### TASK
Please copy the stretch of the material from the line containing "Task: Click trash icon for Blue JYPS lid item" through the end, switching "trash icon" to "delete icon" and leaving everything else unchanged. Leave out the pictures.

### DATA FOR THIS TASK
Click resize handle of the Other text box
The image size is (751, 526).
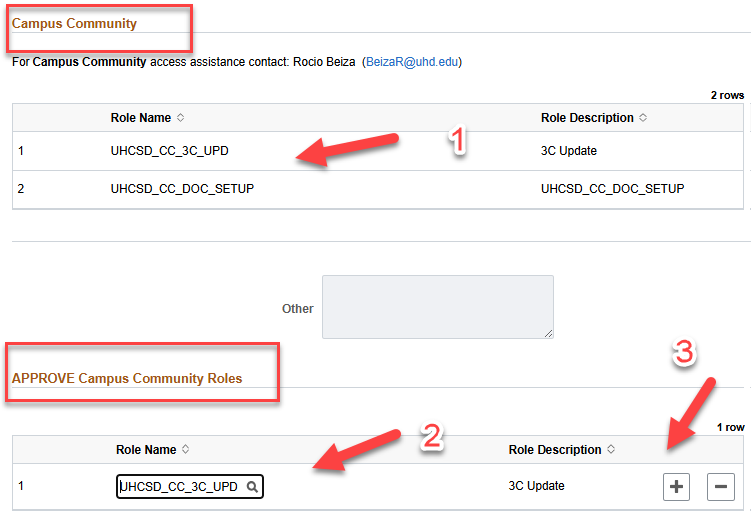(x=548, y=333)
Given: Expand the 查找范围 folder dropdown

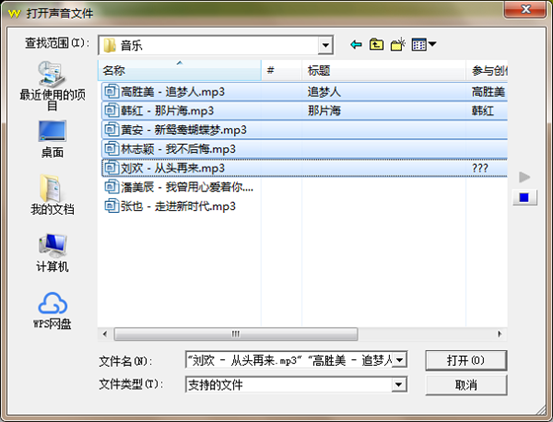Looking at the screenshot, I should [x=325, y=45].
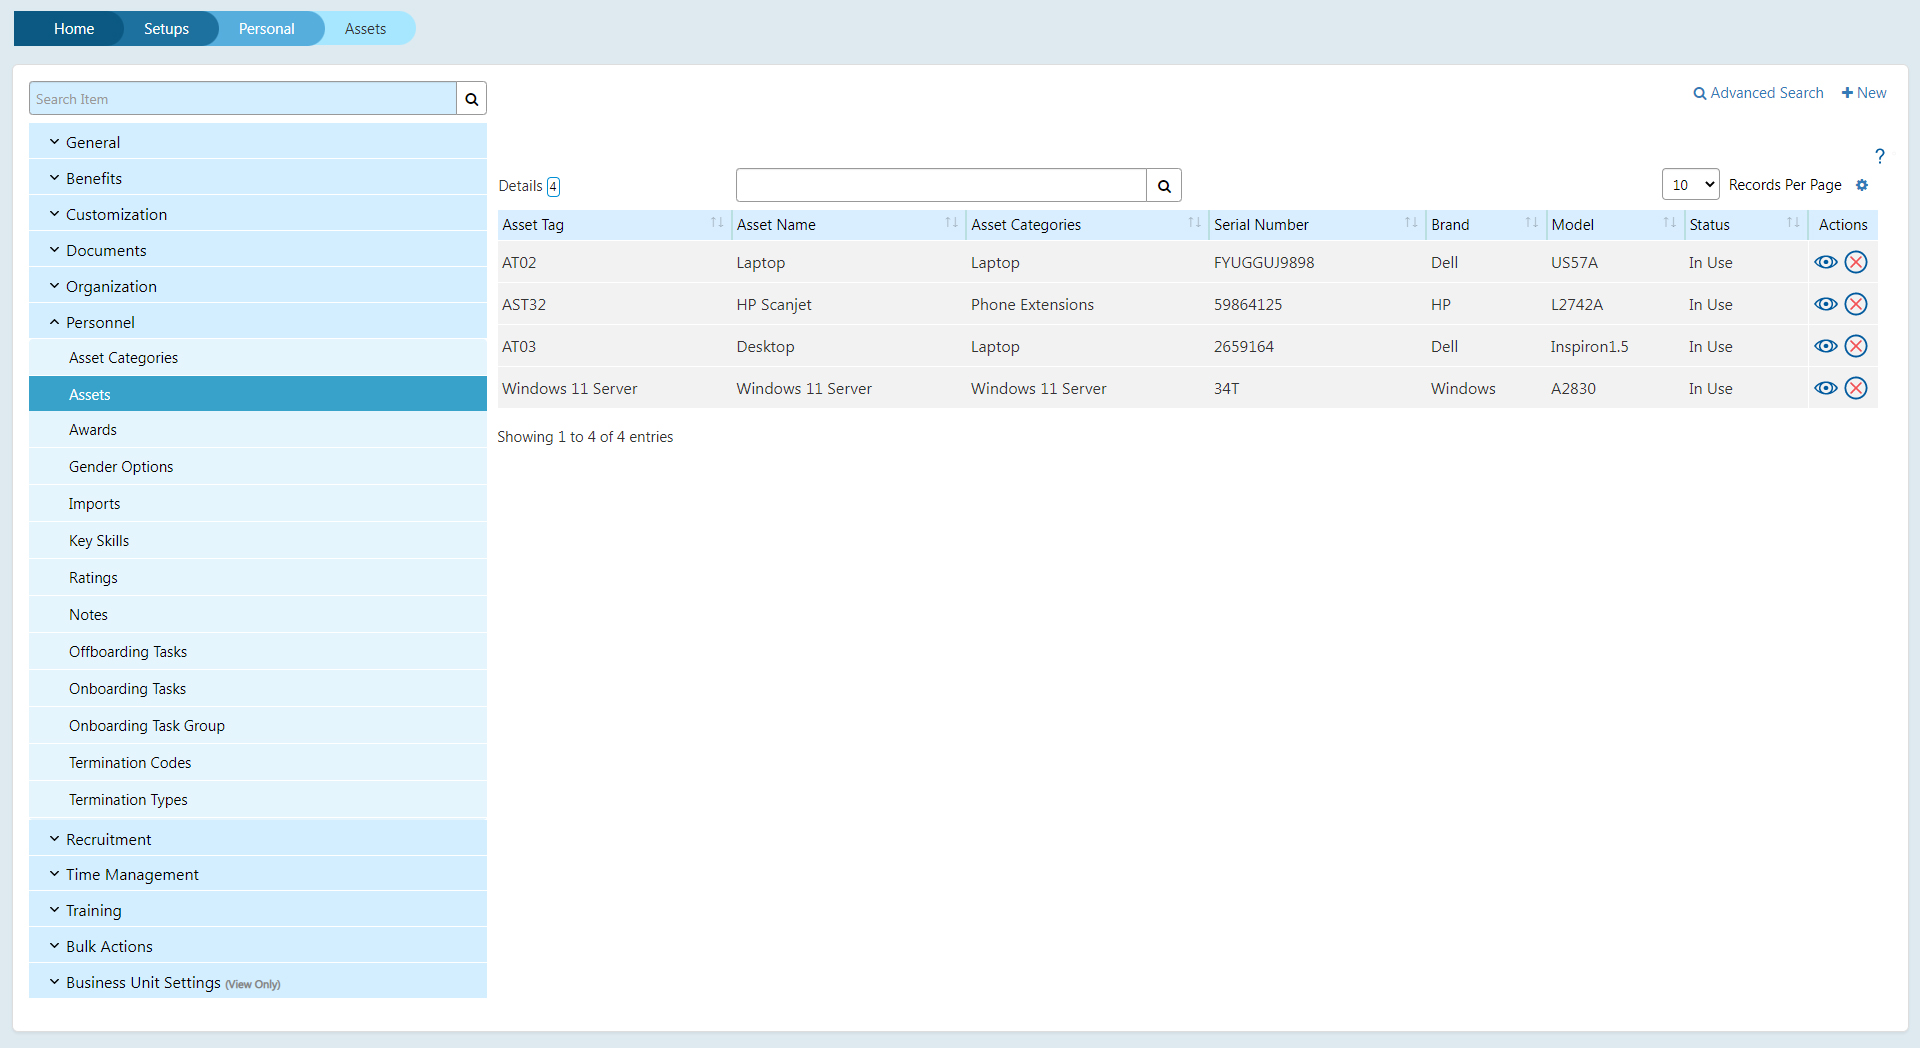Viewport: 1920px width, 1048px height.
Task: Toggle the view eye for Windows 11 Server
Action: pyautogui.click(x=1826, y=388)
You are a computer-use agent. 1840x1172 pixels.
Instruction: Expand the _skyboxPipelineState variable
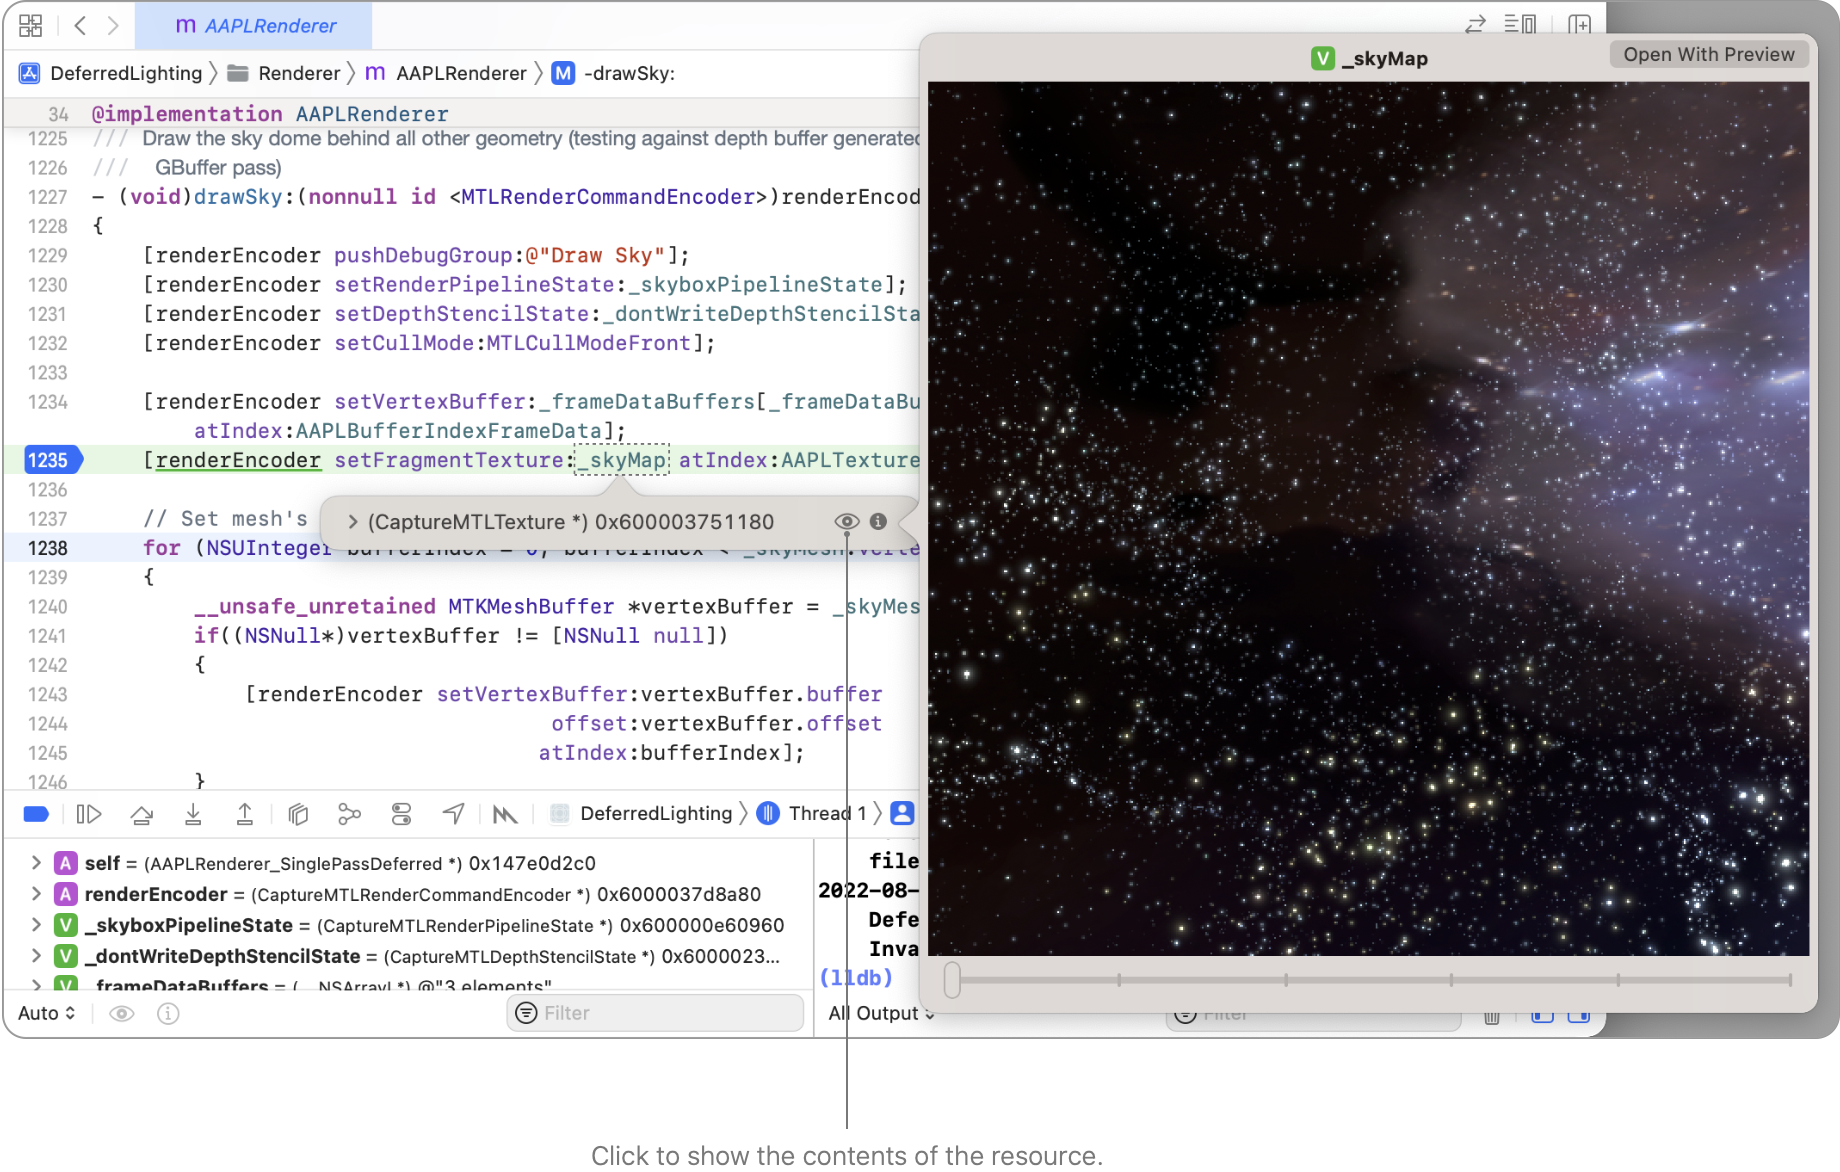coord(37,925)
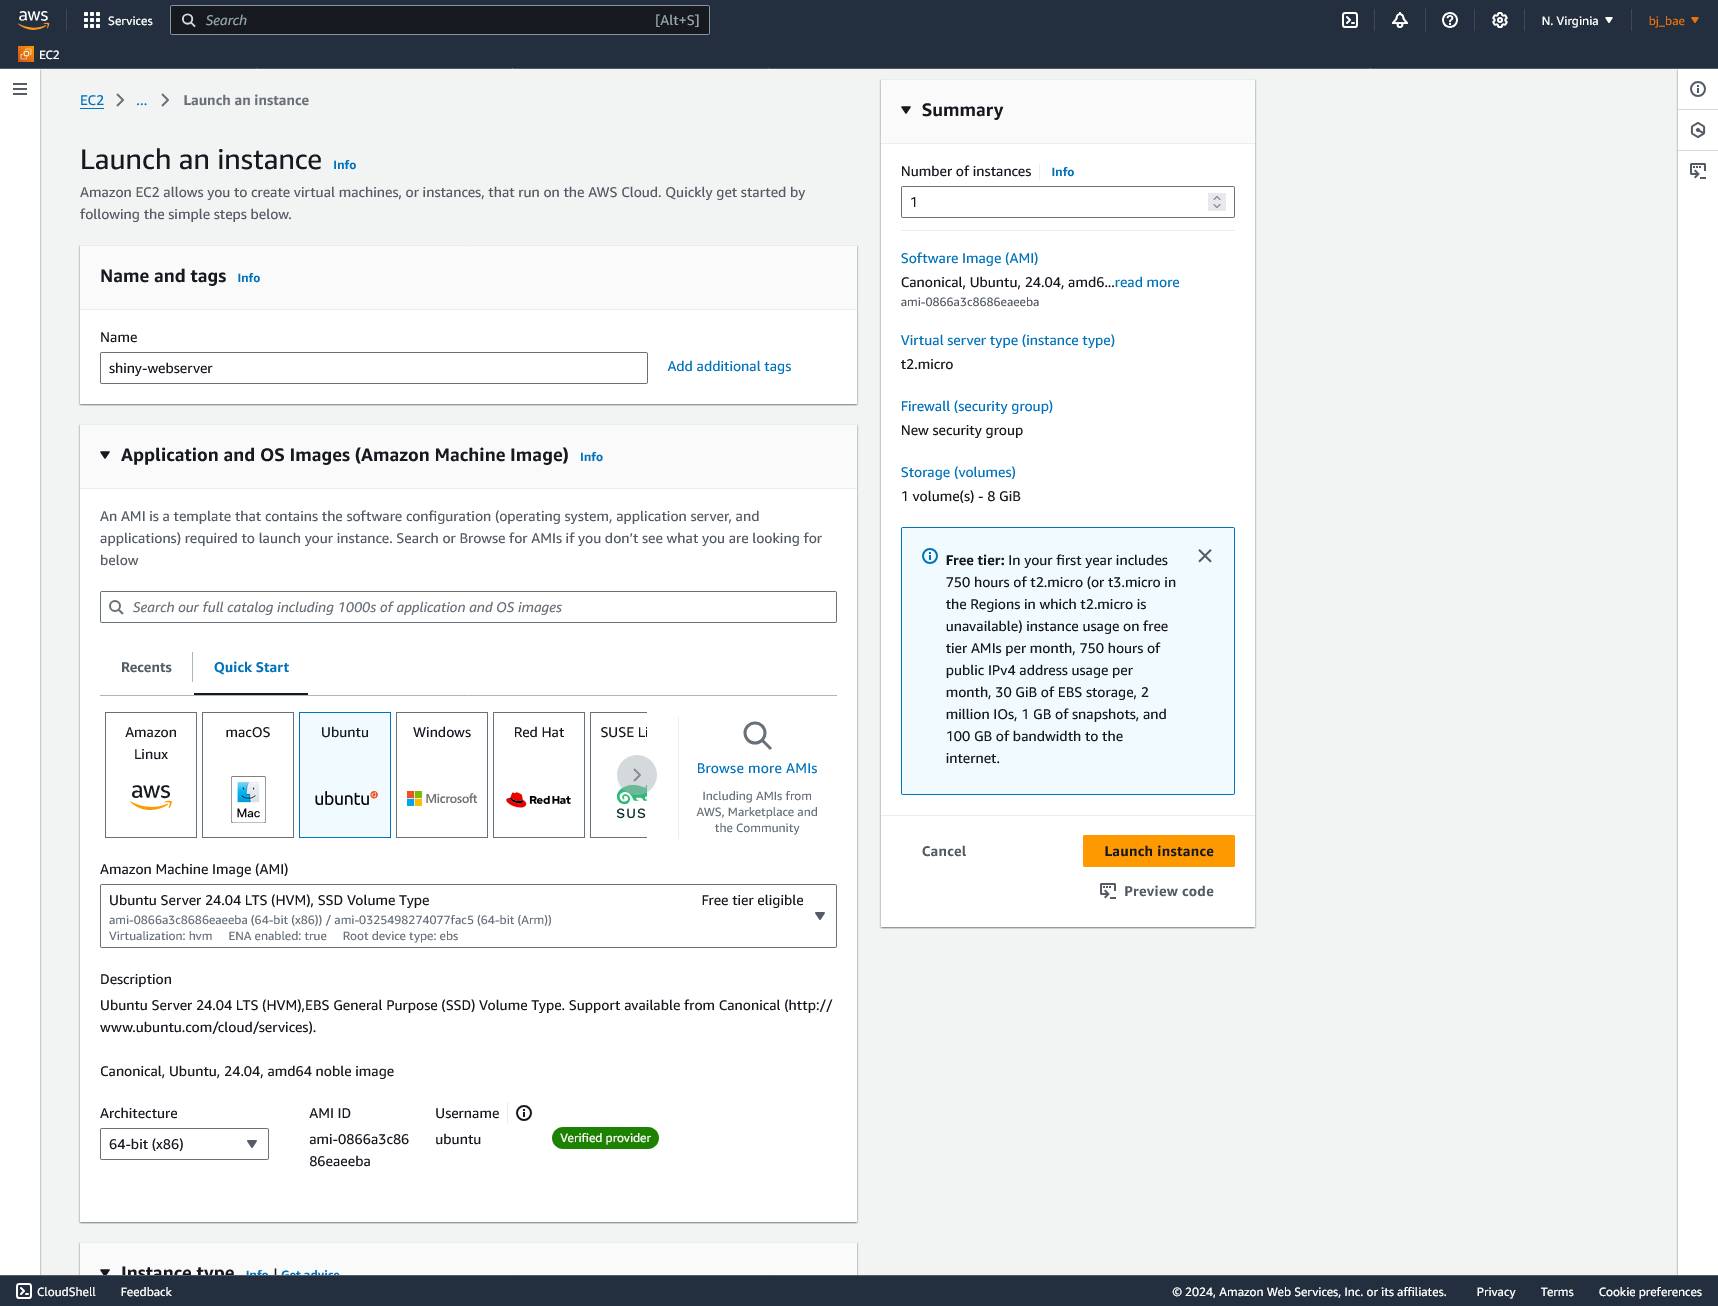This screenshot has width=1718, height=1306.
Task: Select the Ubuntu AMI card
Action: click(344, 774)
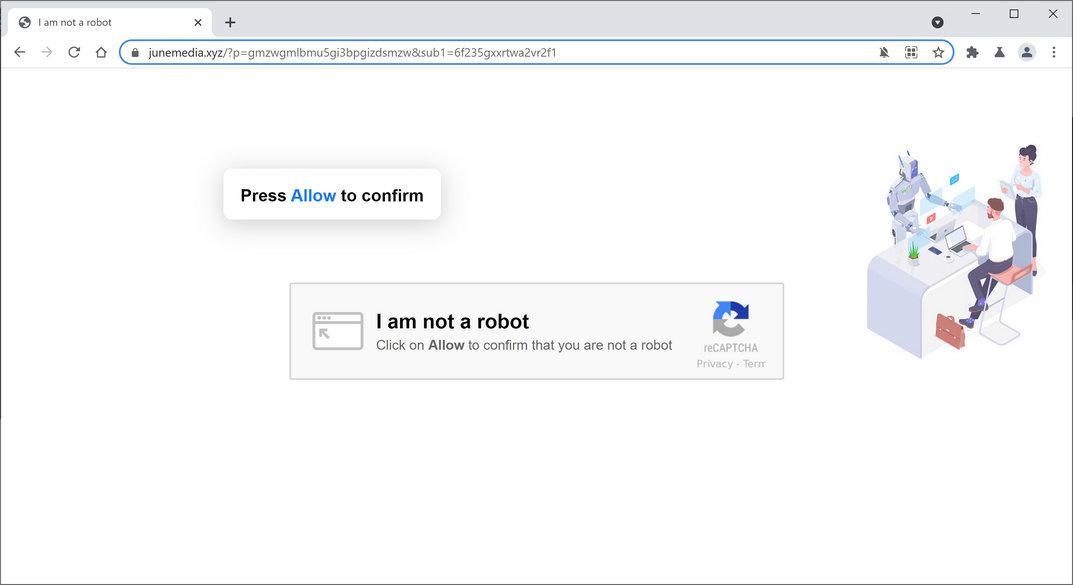Click the browser window frame icon
This screenshot has width=1073, height=585.
pos(1013,13)
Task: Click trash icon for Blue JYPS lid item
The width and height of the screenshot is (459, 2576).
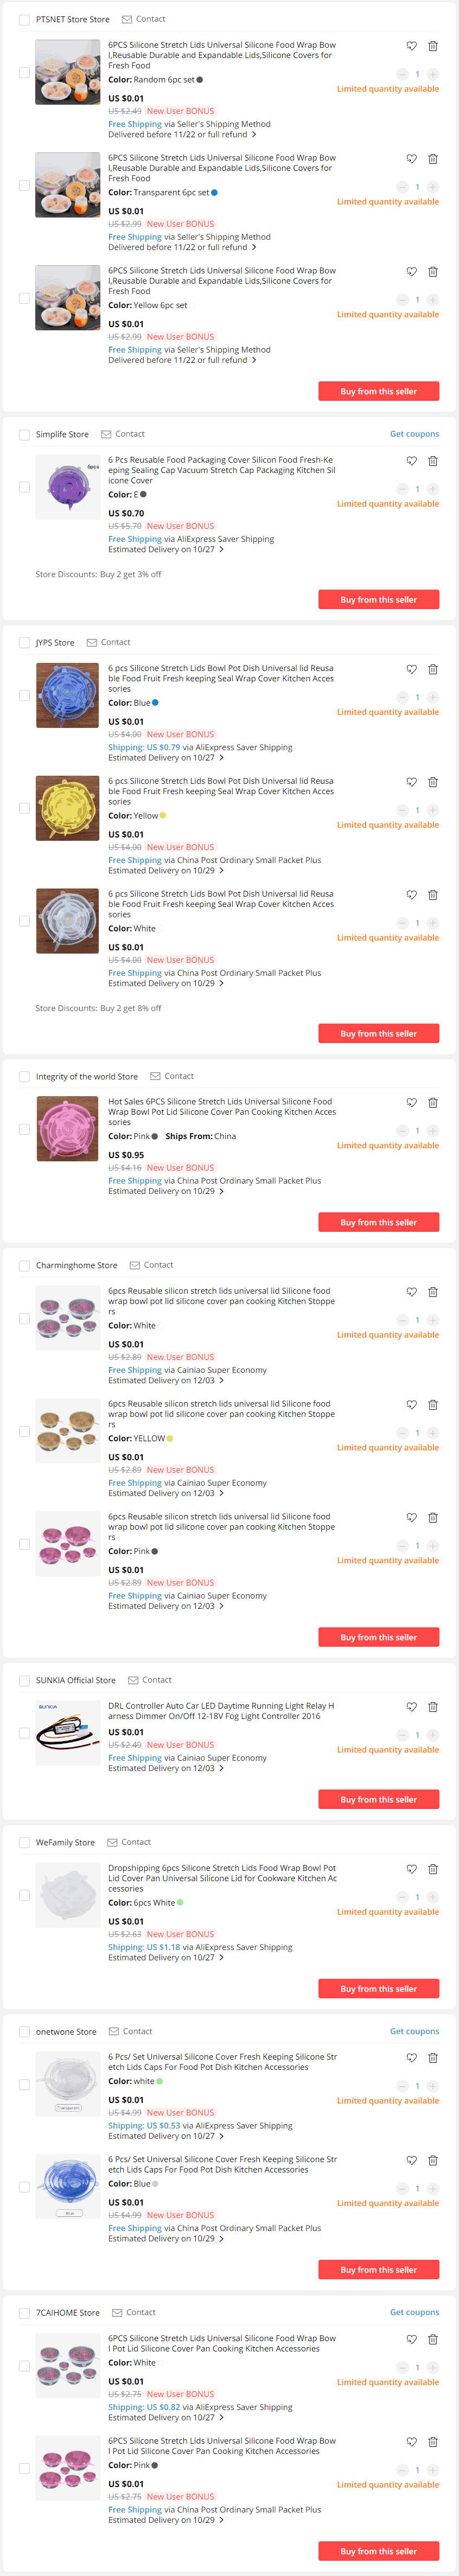Action: 432,669
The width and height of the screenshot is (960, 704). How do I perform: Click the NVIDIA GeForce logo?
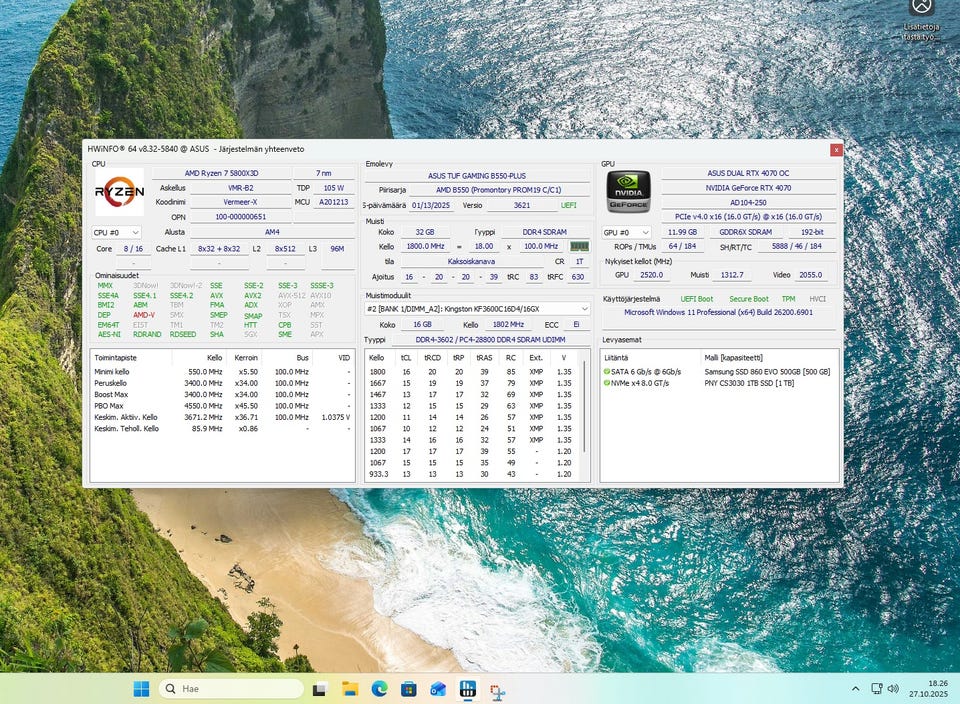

### ANSWER
Task: Click delete icon for Blue JYPS lid item
The width and height of the screenshot is (459, 2576).
Action: 432,669
The width and height of the screenshot is (960, 704). How do I perform: Click the NVIDIA GeForce logo?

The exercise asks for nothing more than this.